• _Requirement_
From the line containing "Click the back arrow icon" down to the last line of the entries, print each line exactly and leave the pictures out.
+++ Data for processing +++
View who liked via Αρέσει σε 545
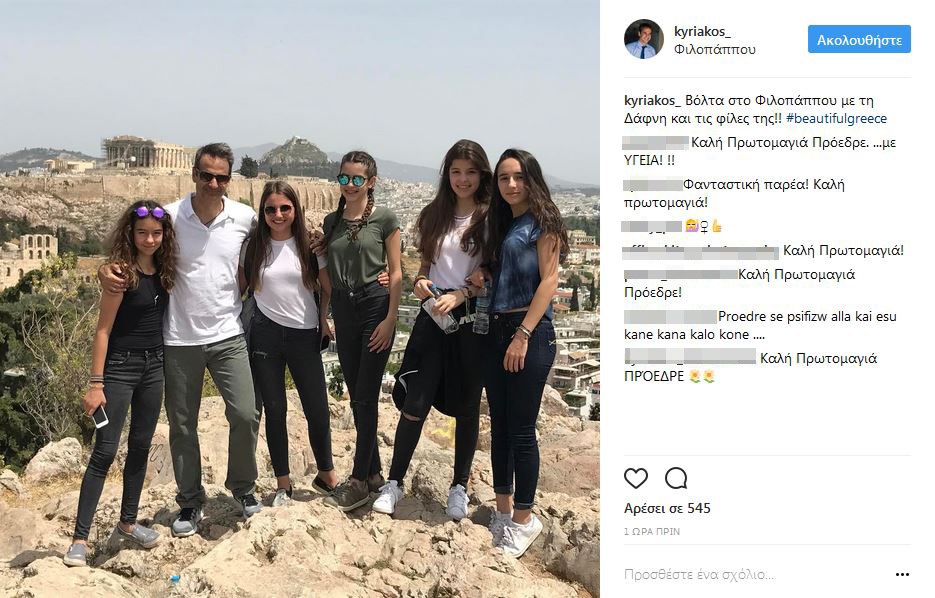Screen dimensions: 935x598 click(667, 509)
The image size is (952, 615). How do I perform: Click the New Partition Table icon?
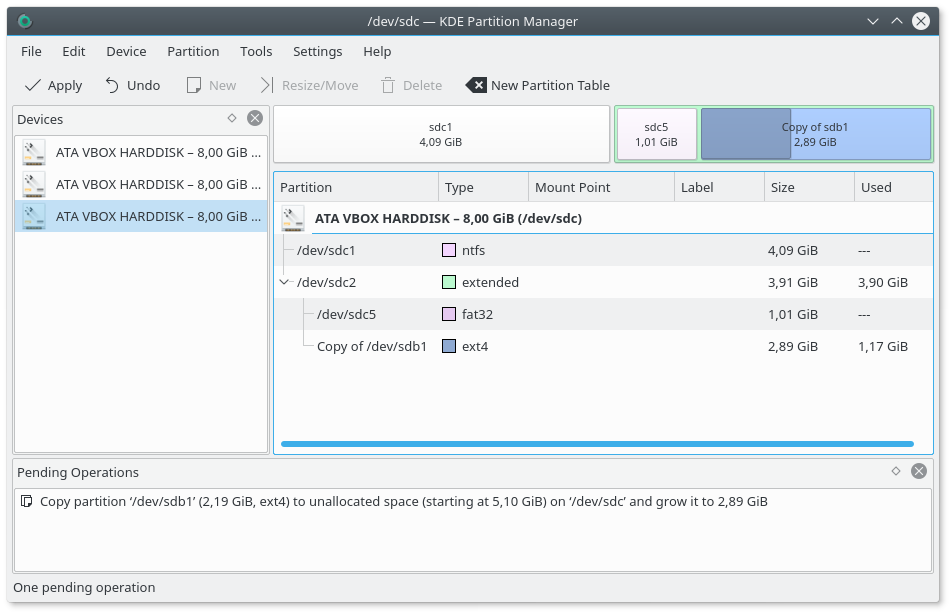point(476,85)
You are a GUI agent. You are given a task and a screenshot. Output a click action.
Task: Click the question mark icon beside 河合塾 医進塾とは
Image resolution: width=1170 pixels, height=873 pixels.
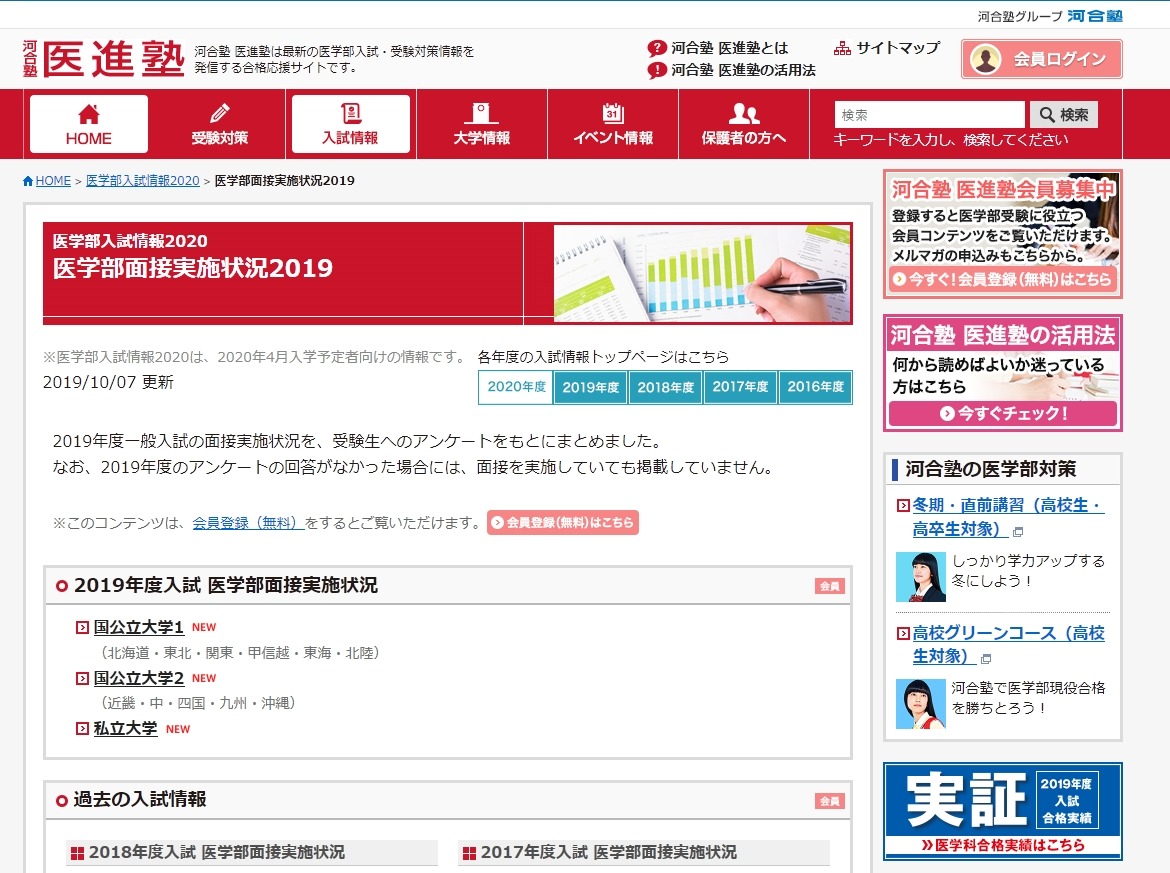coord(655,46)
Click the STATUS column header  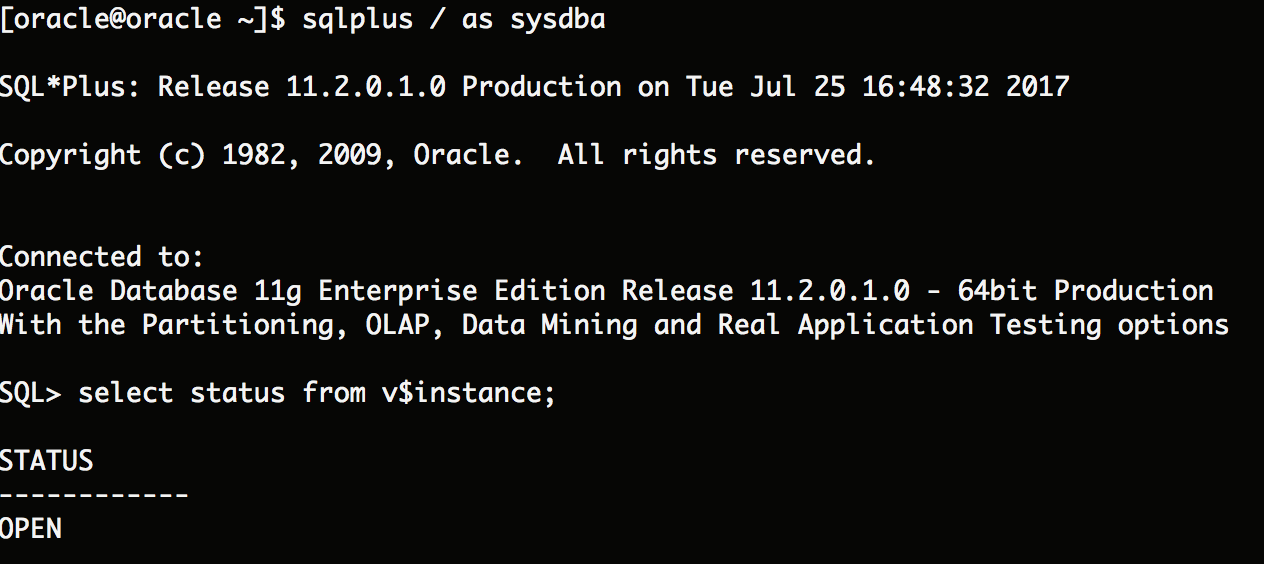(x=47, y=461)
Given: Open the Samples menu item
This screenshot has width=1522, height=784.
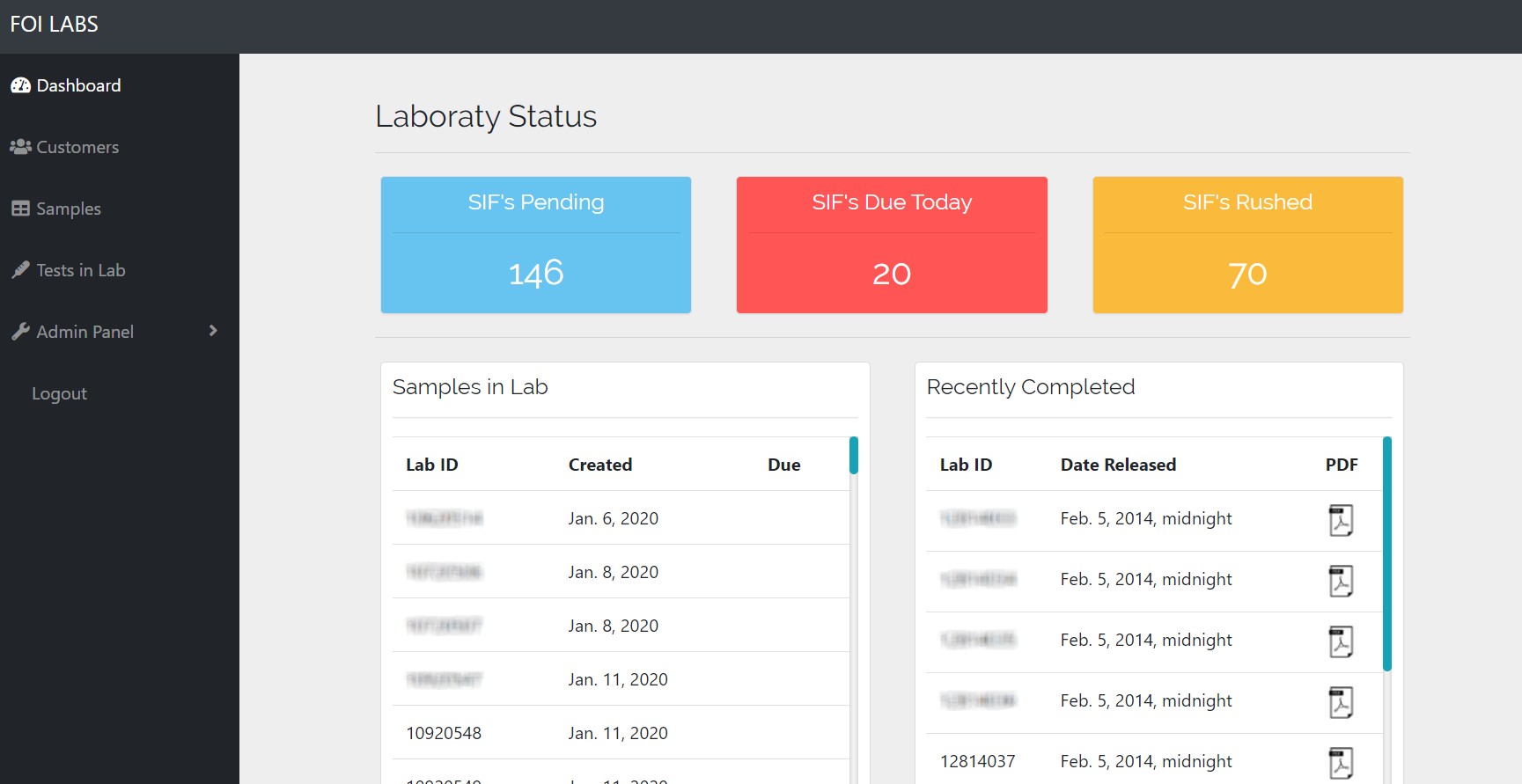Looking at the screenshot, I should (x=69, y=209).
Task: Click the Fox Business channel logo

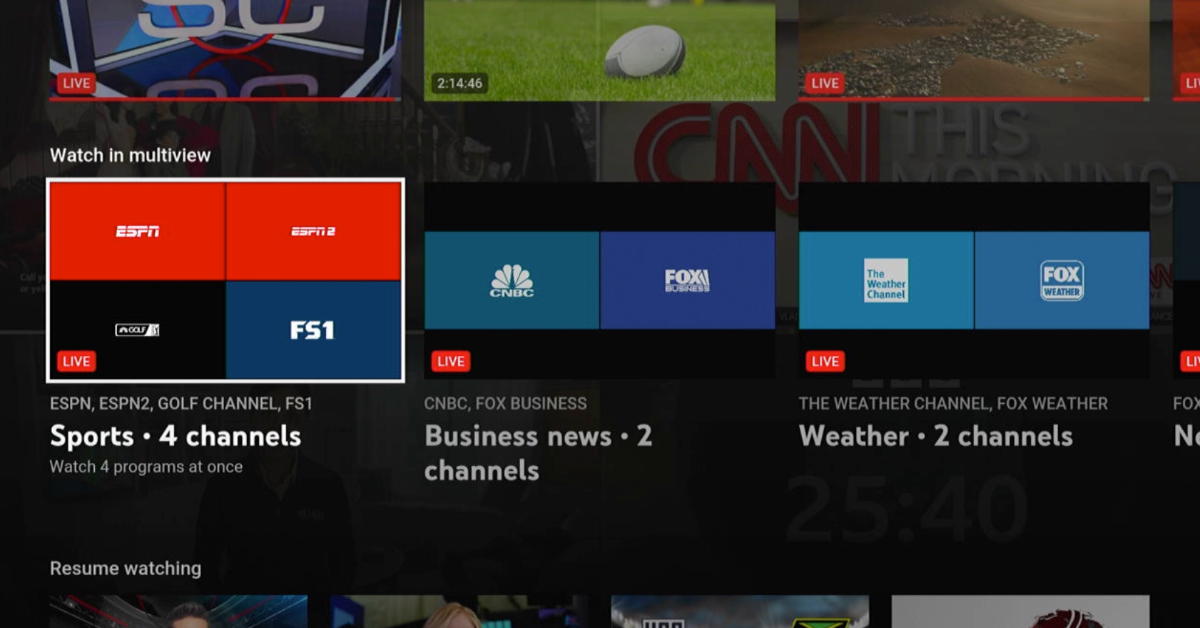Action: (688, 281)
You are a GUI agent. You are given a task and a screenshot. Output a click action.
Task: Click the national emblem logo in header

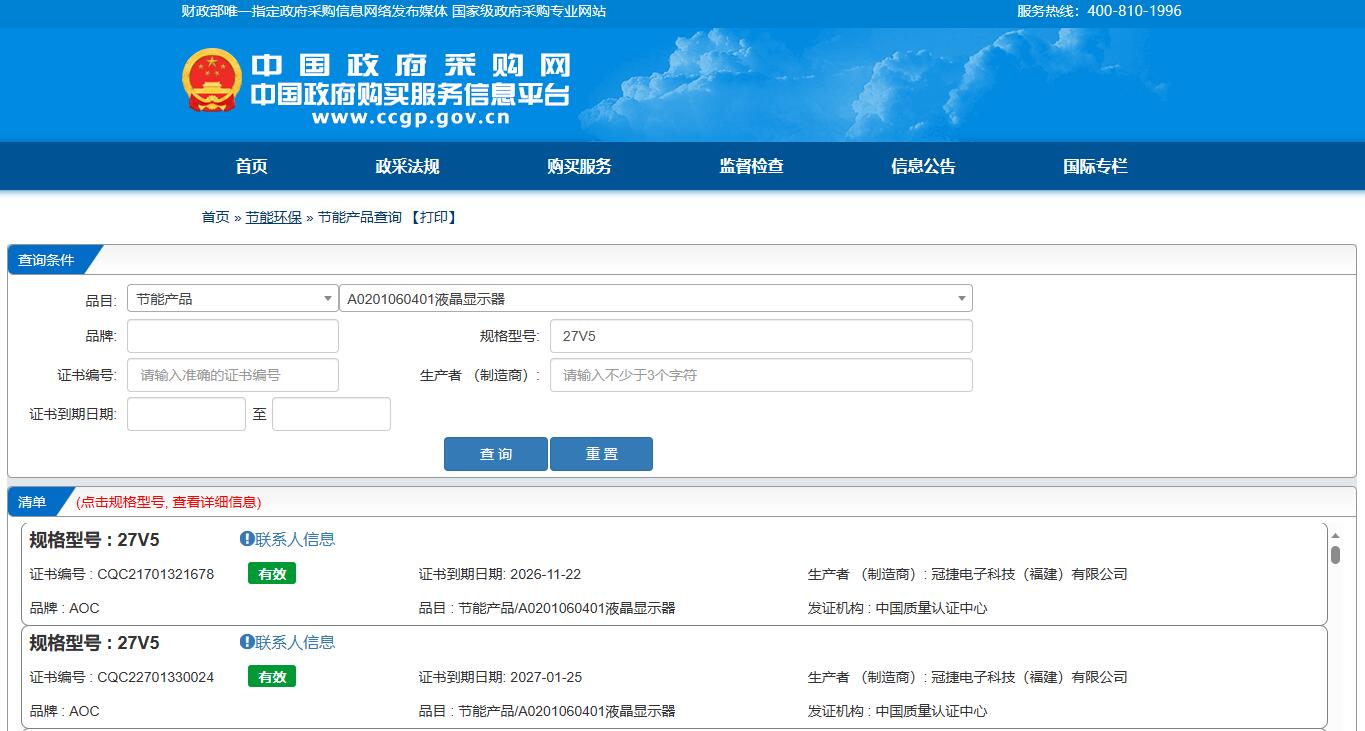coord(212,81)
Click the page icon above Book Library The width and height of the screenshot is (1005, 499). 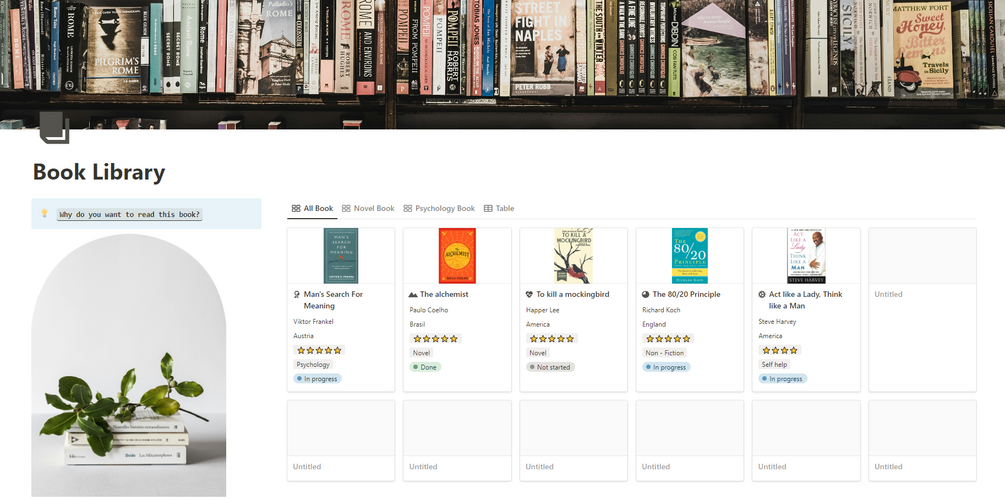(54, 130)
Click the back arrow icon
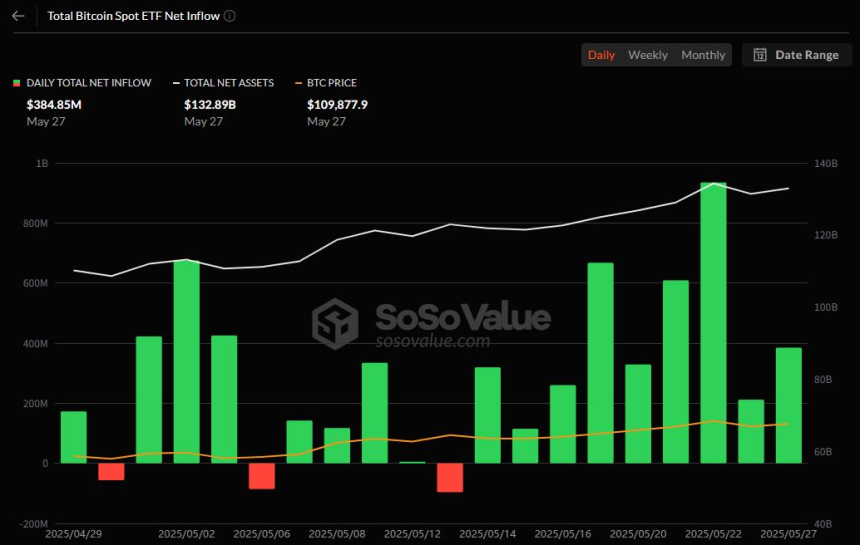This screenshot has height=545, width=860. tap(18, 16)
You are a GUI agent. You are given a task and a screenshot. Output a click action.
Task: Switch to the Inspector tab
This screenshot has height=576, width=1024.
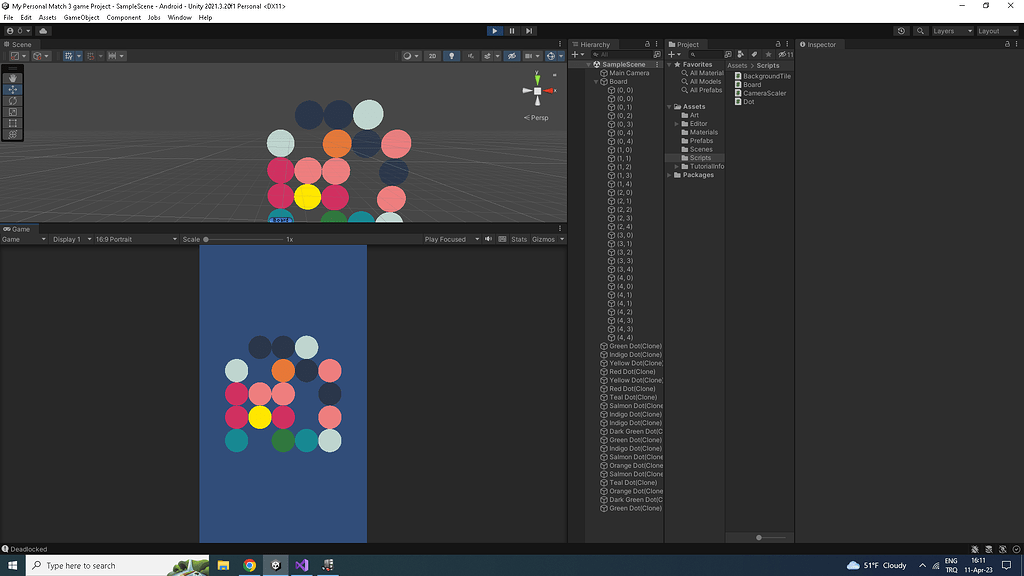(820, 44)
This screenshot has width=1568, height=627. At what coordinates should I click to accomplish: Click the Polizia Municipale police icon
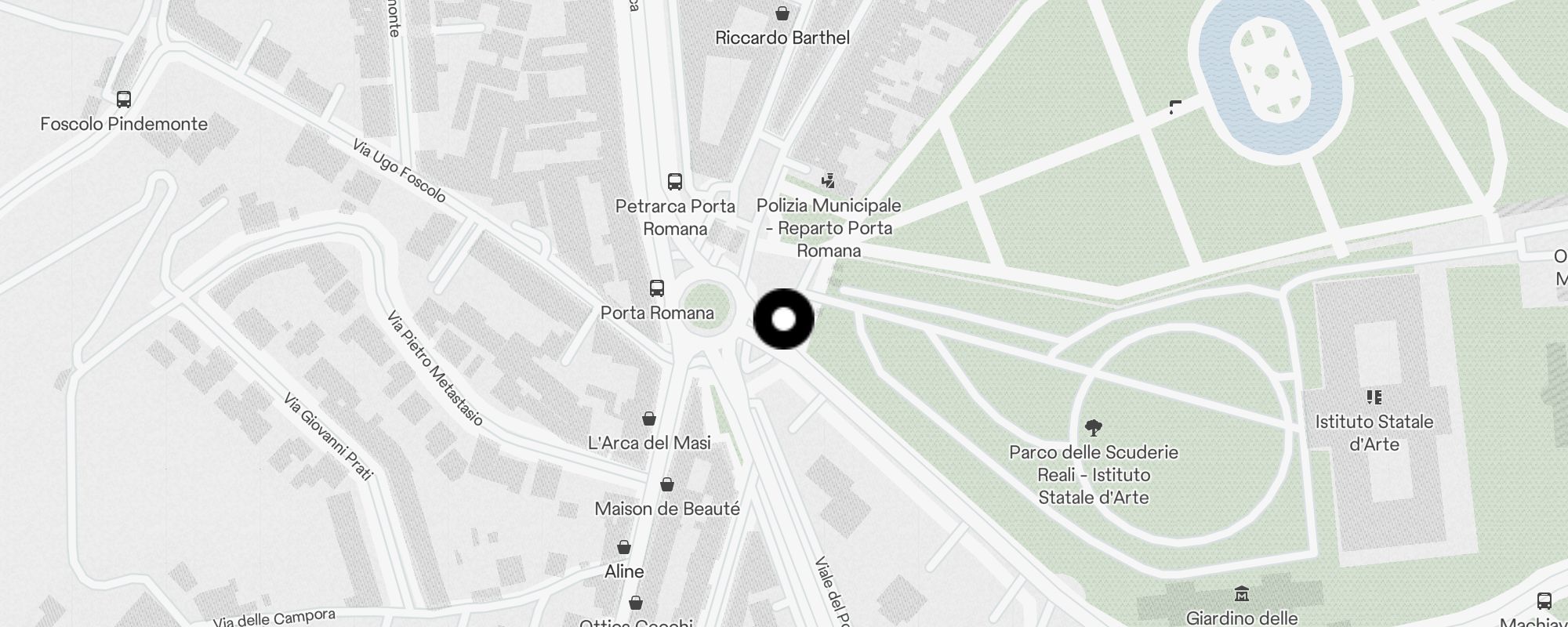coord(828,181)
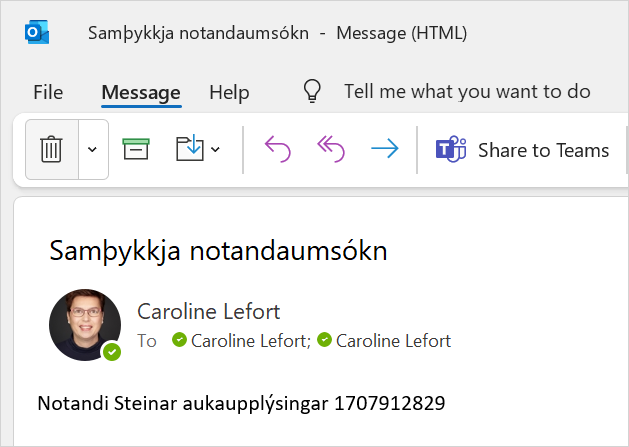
+++
• _Exercise output_
Click the back arrow icon
This screenshot has height=545, width=860. tap(18, 16)
You are a GUI agent. You are given a task and a screenshot. Output a click action.
Task: Switch to the Inspector tab
This screenshot has height=576, width=1024.
(820, 44)
This screenshot has width=1568, height=627. At what coordinates should I click to accomplish: Click the Polizia Municipale police icon
coord(828,181)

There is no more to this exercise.